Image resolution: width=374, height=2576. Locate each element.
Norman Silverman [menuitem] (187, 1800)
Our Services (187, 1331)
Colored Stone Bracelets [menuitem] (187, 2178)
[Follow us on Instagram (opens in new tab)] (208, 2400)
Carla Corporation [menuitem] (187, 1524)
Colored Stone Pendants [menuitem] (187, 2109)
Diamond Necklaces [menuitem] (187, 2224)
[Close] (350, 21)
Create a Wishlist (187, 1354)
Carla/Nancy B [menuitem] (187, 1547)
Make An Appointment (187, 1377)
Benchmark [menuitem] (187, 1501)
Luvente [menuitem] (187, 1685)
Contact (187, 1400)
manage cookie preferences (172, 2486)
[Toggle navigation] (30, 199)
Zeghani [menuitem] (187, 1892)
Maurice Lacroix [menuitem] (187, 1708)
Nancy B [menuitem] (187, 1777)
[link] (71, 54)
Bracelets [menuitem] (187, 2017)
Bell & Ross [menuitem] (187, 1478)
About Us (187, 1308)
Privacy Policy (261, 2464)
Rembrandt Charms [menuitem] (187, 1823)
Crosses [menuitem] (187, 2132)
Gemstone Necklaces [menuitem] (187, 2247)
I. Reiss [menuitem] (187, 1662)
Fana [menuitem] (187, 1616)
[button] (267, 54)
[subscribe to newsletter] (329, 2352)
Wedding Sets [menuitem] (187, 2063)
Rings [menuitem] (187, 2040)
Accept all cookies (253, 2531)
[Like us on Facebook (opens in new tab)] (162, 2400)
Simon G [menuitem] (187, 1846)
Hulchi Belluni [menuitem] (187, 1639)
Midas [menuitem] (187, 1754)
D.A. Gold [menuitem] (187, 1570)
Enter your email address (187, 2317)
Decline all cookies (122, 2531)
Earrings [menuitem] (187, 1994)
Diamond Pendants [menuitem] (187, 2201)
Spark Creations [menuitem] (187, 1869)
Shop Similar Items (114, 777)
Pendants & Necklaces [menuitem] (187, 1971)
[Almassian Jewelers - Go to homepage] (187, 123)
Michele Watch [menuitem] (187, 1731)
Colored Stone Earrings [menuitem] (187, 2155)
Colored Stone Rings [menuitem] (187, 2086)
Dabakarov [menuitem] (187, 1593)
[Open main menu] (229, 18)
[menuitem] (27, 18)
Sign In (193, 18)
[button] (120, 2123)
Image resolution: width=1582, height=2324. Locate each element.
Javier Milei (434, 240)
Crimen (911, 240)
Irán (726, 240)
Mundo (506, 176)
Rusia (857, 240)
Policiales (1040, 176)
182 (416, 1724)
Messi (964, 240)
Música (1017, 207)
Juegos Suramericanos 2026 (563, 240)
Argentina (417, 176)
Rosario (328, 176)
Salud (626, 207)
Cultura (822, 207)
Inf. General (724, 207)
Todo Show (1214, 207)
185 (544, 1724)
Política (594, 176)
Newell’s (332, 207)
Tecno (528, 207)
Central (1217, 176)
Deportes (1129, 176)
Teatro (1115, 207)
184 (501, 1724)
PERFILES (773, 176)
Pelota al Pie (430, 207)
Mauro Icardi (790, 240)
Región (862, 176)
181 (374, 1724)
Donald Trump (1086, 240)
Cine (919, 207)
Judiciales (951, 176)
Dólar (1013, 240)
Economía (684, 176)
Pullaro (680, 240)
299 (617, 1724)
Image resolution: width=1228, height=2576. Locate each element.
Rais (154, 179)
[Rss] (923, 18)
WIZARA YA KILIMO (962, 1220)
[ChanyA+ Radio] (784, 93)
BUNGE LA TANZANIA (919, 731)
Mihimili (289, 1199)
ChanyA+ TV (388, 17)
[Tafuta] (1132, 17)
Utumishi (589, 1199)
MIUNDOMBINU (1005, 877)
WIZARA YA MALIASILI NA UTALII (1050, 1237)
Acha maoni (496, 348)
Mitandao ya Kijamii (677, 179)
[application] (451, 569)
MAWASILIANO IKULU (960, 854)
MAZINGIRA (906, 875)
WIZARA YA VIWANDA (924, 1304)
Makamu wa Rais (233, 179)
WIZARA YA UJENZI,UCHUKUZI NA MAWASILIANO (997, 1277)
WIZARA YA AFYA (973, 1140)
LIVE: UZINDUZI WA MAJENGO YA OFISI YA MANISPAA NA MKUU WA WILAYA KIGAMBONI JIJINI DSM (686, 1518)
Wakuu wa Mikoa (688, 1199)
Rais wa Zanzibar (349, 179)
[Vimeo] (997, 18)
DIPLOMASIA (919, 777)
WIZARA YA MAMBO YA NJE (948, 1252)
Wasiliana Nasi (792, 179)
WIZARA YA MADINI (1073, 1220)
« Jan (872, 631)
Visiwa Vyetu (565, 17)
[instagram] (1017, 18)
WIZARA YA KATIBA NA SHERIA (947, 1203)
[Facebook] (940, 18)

************

What the exercise asks: Copy only this part of the entries above: the line with "[menuitem] (27, 18)", the line with "Música (1017, 207)", and the lines between, all exactly as written.

Solution:
[menuitem] (27, 18)
Sign In (193, 18)
[button] (120, 2123)
Image resolution: width=1582, height=2324. Locate each element.
Javier Milei (434, 240)
Crimen (911, 240)
Irán (726, 240)
Mundo (506, 176)
Rusia (857, 240)
Policiales (1040, 176)
182 (416, 1724)
Messi (964, 240)
Música (1017, 207)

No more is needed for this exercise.